#### Quoted passage
Rating ataxia using video capture: the development of the SARAhome  assessment

A particular highlight of our webinar, Video Capture for Patient-Centered Clinical Trials, this article features Dr Marcus Grobe-Einsler MD of Deutsches Zentrum für Neurodegenerative Erkrankungen e.V. (DZNE, the German Centre for Neurodegenerative Diseases) and the story behind digitising the Scale for the Assessment and Rating of Ataxia, SARA, into SARAhome.

What is SARAhome?

SARAhome is a digital assessment of ataxia at home. Ataxias are a heterogeneous group of rare movement disorders and the core clinical features of these disorders are progressive gait disturbance, impaired coordination and speech disturbance. 

“We usually see our patients once a year at least, and we need some kind of objective measurement for the severity of ataxia. SARA, the scale for assessment and rating of ataxia, is established as the golden standard in the examination of ataxic patients, it’s been broadly validated, we all use it, and we have a lot of information about reliability, validity, linearity, sensitivity to change,” says Marcus.

“What we actually do with the patients when applying SARA is we assess gait, standing, sitting, speech disturbance, finger chase nose-finger tests, fast alternating hand-movements and a heel-shin slide test.” 

The severity of each symptom is rated on a point scale, which is differently weighted depending on how severe the functional impairment is for these patients in their daily life.

Limitations of in-clinic assessments

Ataxia patients experience fluctuations in the severity of their ataxia during everyday life, and they report that. But we cannot measure it, because we only have this snapshot visit. “So we see them once a year and it’s really hard to get more information about these fluctuations,” says Marcus “because we can only ask them, but don’t have a home assessment.”

Marcus continued, “SARA is a very useful instrument, but we know that there are limitations to it. And the most important limitation is that it takes place in a clinical setting so we don’t get the information about the situation at home, that real-life data. And you have the necessity of an investigator, so you always need to have to travel for one of those persons.” 

If the patient comes to the clinic, or even if the doctor comes to the patient once a year, there is very little (or even zero) information about daily fluctuations in severity.

Dr Marcus Grobe-Einsler, DZNE

So Marcus’s team went back to the original SARA score and tried to identify those items that the patient would be able to perform by themselves after instruction by investigators. They settled on: 

  • Gait 
  • Stance 
  • Speech disturbance
  • Finger-to-Nose-Test 
  • Fast Alternating Movement 

“We identified those five items to keep and we eliminated the sitting and the heel shin slide because they’re less feasible at home. Patients would have to climb on a high chair or lie down for these items. We also eliminated the finger chase, just for the obvious reason that for the moving target we’d need a second person at home. We included standardised speech that is not included in the original SARA score but delivers a lot of information that we can use for the development of automatic ratings.”

“One question we had to answer was: can we eliminate three items (from SARA) without destroying what the score tells us about the severity of ataxia?”

The original SARA publication from 2006 in part answered this question as the internal consistency is high in this score, meaning that if you eliminate an item it doesn’t really destroy the meaning of the score.

#### Task details
Carry on the article about digitizing the SARA ataxia scale into SARAhome from where it stops.

#### Data excerpt

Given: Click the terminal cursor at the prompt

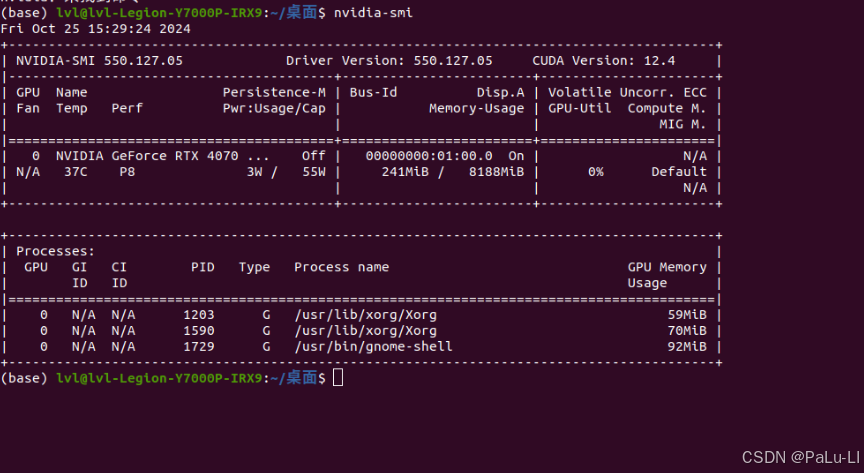Looking at the screenshot, I should [x=338, y=377].
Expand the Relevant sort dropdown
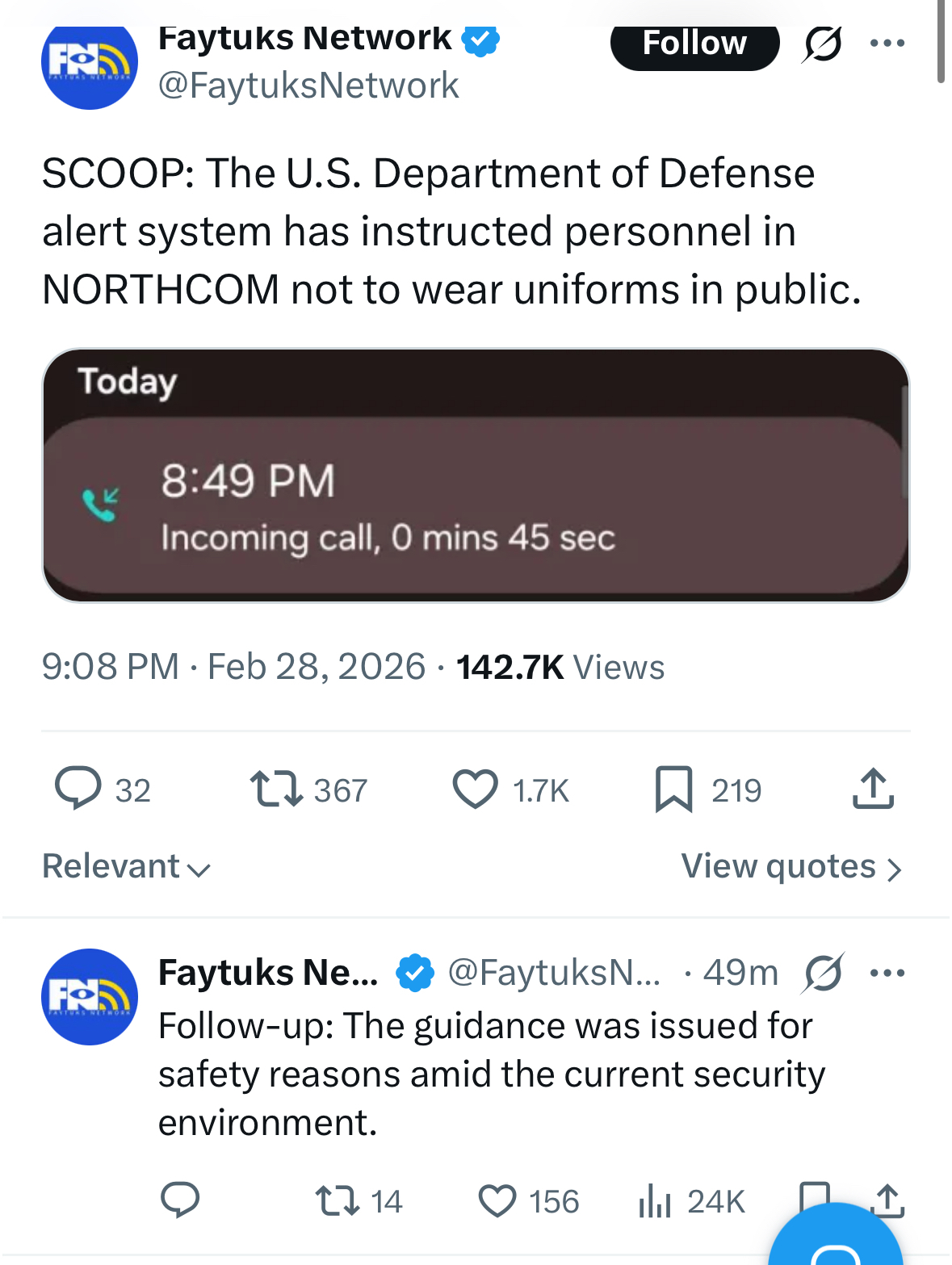This screenshot has width=952, height=1265. pos(126,867)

#### Response to the exercise
DZNE wanted more information about that so they used data from a closed retrospective study,  the EUROSCA trial, including patients with spinocerebellar ataxia types one, two, three, and six – these are autosomal dominantly inherited disorders, with ataxia as a core feature – and looking at the SARA scores from the baseline and comparing those with the extraction of only those items used for SARAhome showed a very high correlation between those scores. 

Marcus points out, “But we, of course, need to demonstrate this, so high correlation always means that you have a narrow distribution of those points here (around the line). At this point, we also wanted to develop some kind of help for the patients when they use it at home.”

This led to the development of the SARAhome assessment in Aparito’s Atom5TM clinical trial platform.


Developing SARAhome in Atom5TM

“We started cooperation with Aparito to develop the app version of SARAhome. We created written instructions and instructional videos that are implemented in the app that guide patients through the task performance.”

The app allows recording of these assessments at home and, most importantly, secure data transfer of those videos for rating by experienced investigators.

“One advantage that we see here is that we can be flexible in combination with other PROs as it’s a modular system”, says Marcus “and we can easily add a questionnaire if we need one. The app also automatically sends out reminders for upcoming assessments.” 

Validation of SARAhome

The DZNE team subsequently went into the prospective validation phase and recruited 50 patients with mixed cerebellar ataxia; not only spinocerebellar ataxia but any disease that impacts the cerebellum. ”We performed a conventional SARA score on these patients and then we instructed the patients to record a SARAhome score on their own. We had an experienced investigator that was not involved in this assessment to rate the videos of the SARAhome.”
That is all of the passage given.